Task details
Reproduce everything in the listing below from the line containing "Given: Click the FFA CUP title text" down to the line containing "Select the narrow", leaving the pictures out of your answer.

Exercise inputs
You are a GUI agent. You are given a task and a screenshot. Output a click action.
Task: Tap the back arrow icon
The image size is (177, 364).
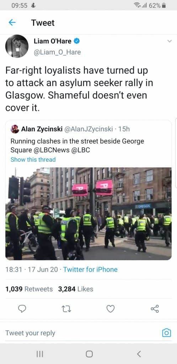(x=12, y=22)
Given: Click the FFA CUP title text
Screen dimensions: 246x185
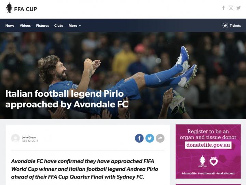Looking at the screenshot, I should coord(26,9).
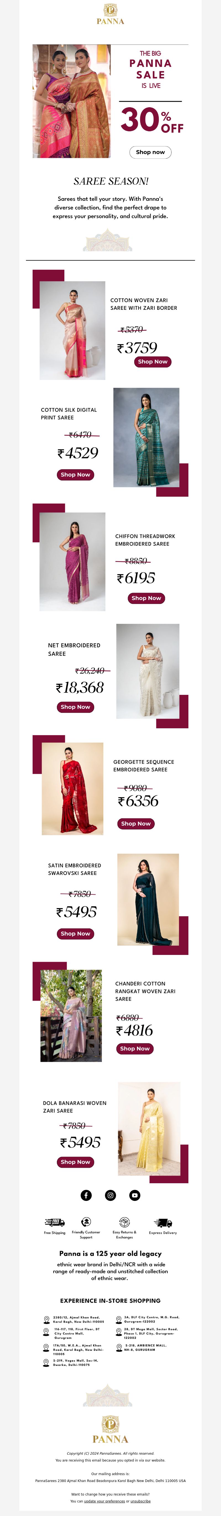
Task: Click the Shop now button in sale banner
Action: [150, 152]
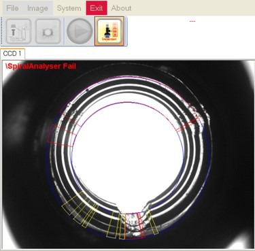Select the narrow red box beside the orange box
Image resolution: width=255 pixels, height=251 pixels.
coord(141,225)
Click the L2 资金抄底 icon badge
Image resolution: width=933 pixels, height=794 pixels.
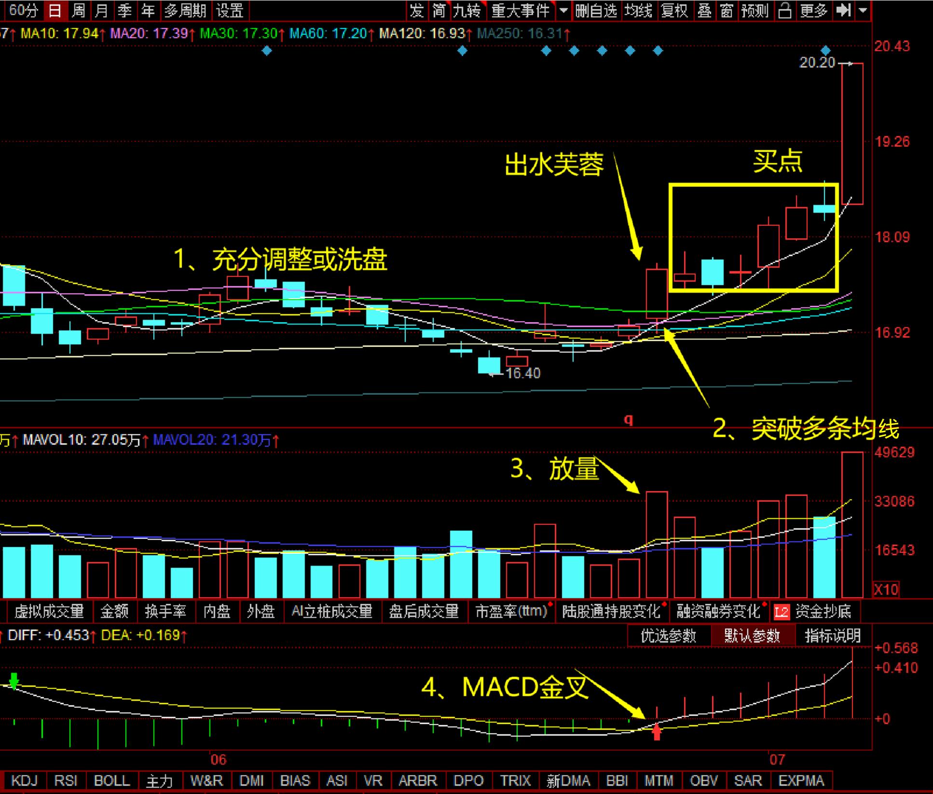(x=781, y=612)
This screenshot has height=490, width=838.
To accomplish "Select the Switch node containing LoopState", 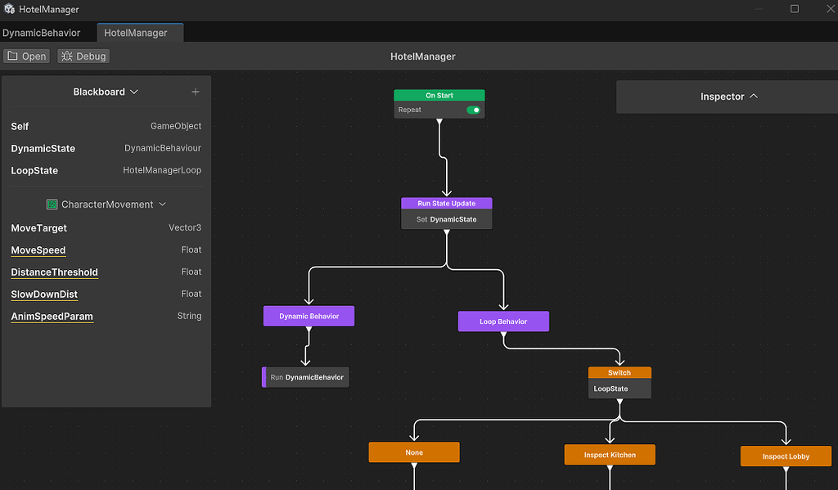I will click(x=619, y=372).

Result
Given: Click the FFA CUP title text
Screen dimensions: 246x185
Looking at the screenshot, I should coord(26,9).
Task: Click the Shop now button in sale banner
Action: [150, 152]
Select the narrow red box beside the orange box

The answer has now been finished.